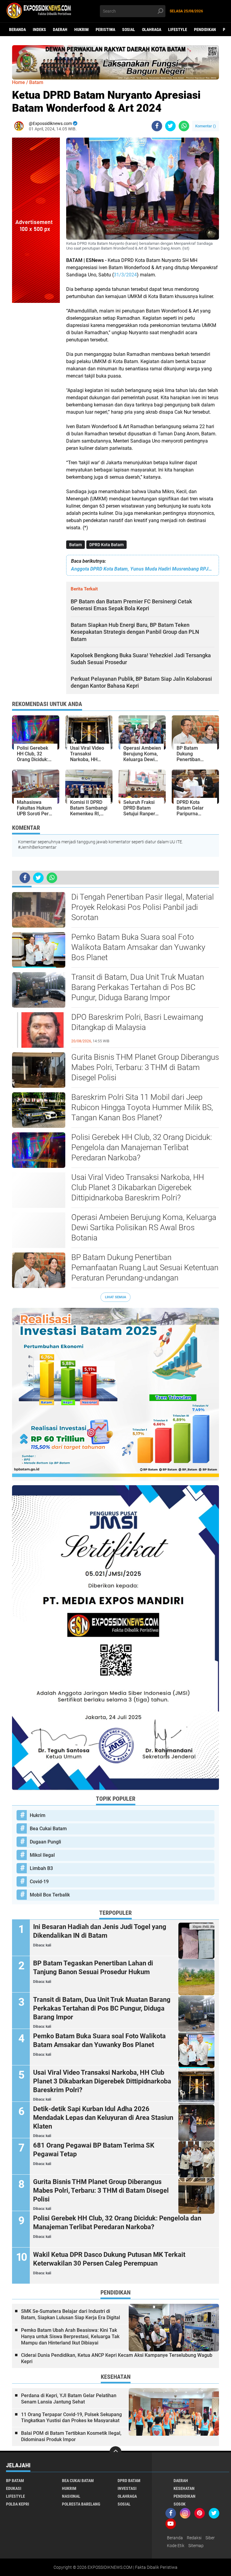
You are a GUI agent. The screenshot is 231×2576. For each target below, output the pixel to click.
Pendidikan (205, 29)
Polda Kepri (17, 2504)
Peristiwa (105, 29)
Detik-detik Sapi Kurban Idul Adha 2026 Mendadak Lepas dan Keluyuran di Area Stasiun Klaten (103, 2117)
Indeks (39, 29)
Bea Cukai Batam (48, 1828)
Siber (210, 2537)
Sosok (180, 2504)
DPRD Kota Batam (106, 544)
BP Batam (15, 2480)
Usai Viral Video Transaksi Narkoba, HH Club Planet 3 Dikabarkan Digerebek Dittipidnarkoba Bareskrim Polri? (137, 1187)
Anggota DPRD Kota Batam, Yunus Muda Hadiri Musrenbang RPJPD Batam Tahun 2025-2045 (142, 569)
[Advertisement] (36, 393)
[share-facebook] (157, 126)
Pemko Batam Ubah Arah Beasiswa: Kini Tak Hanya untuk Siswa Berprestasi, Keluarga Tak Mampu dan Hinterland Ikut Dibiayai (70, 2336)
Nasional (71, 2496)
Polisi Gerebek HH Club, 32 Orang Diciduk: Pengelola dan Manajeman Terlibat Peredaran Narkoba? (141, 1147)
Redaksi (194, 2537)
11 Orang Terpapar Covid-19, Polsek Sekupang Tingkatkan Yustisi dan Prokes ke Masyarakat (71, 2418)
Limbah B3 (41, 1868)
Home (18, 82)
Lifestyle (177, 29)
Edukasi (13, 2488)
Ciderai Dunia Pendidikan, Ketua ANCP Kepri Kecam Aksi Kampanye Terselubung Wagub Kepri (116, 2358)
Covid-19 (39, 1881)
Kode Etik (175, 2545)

- - -

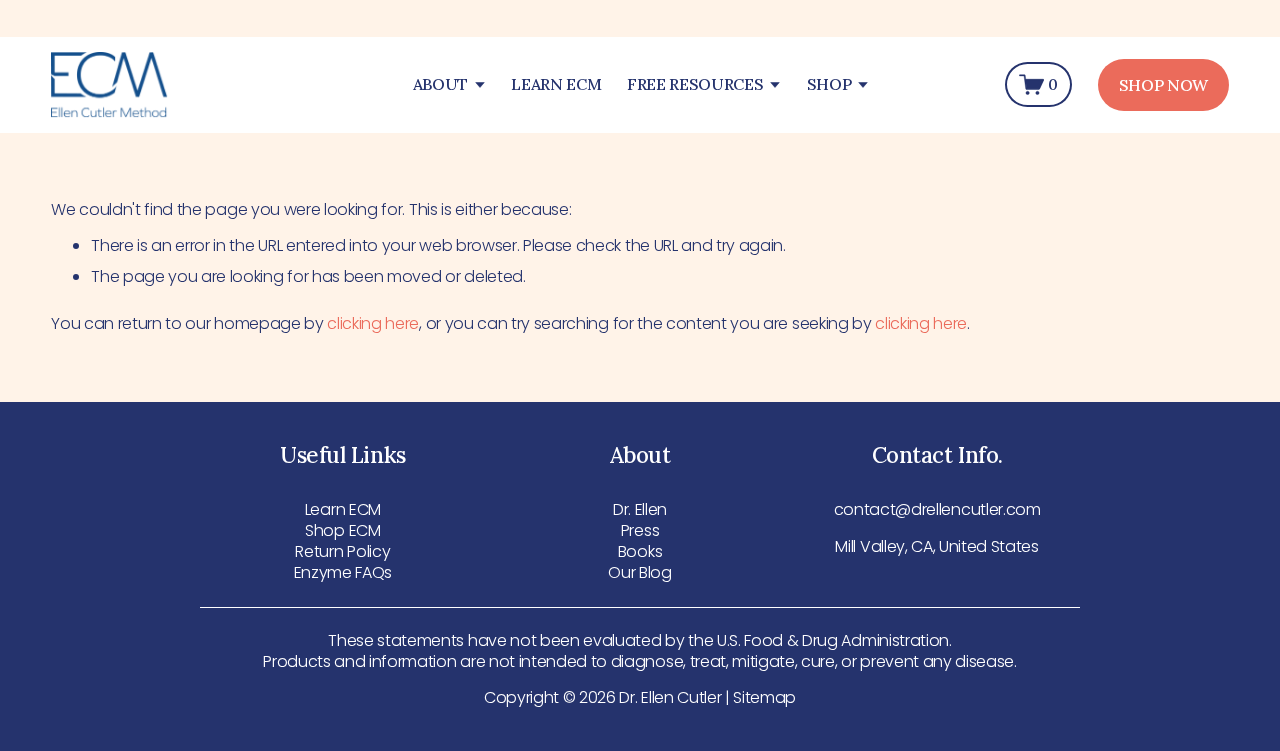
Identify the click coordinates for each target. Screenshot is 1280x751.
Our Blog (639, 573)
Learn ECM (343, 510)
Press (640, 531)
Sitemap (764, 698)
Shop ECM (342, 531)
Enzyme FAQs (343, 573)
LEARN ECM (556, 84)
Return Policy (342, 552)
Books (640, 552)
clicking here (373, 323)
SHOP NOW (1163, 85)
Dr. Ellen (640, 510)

- - -

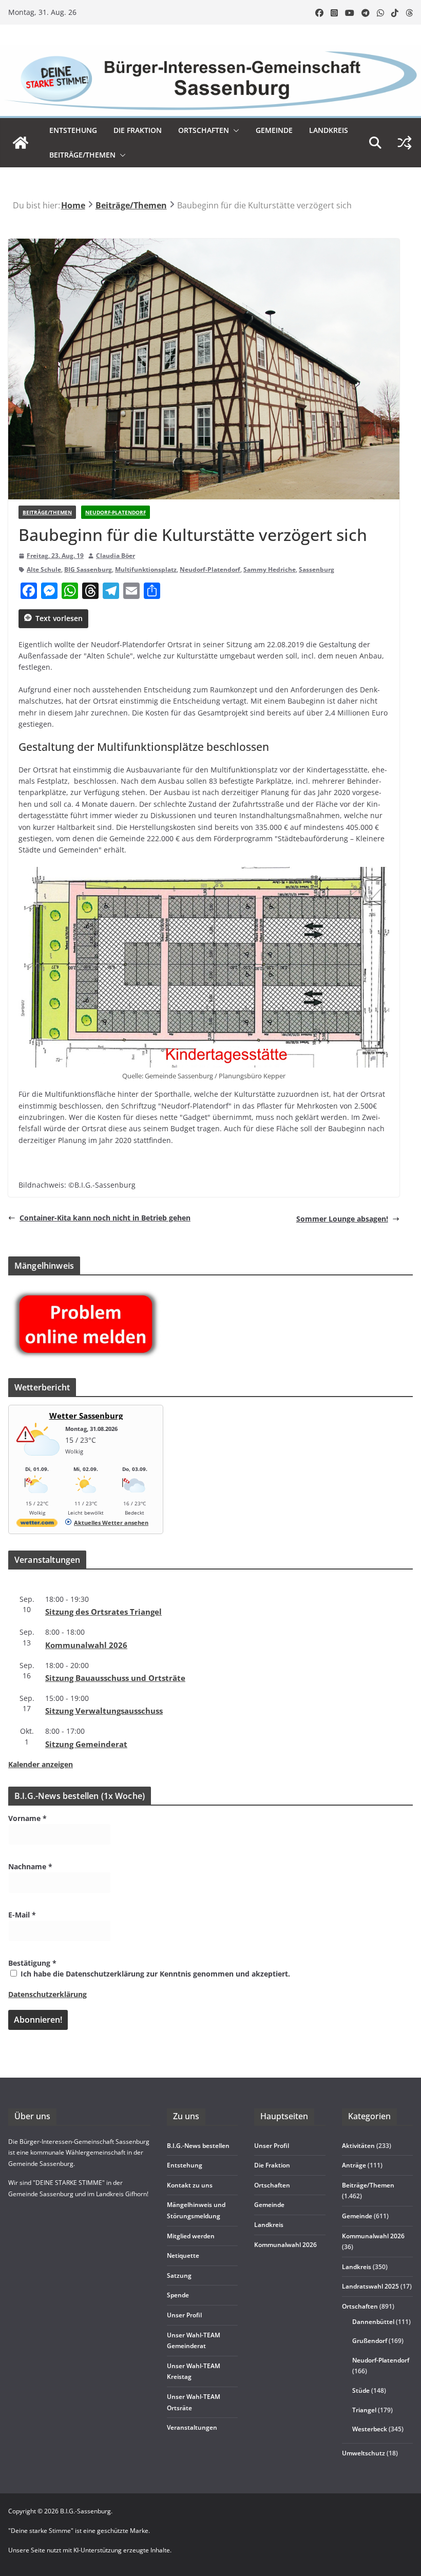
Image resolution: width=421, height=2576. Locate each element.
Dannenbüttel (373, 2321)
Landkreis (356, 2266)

- - -

TASK DESCRIPTION: Using the entries above, output exactly the lines between the line holding "You are a GUI" and the line holding "Bea Cukai Batam (48, 1828)", end lines included, and nothing more.

RESULT:
You are a GUI agent. The screenshot is 231×2576. For each target below, output the pixel to click.
Pendidikan (205, 29)
Polda Kepri (17, 2504)
Peristiwa (105, 29)
Detik-detik Sapi Kurban Idul Adha 2026 Mendadak Lepas dan Keluyuran di Area Stasiun Klaten (103, 2117)
Indeks (39, 29)
Bea Cukai Batam (48, 1828)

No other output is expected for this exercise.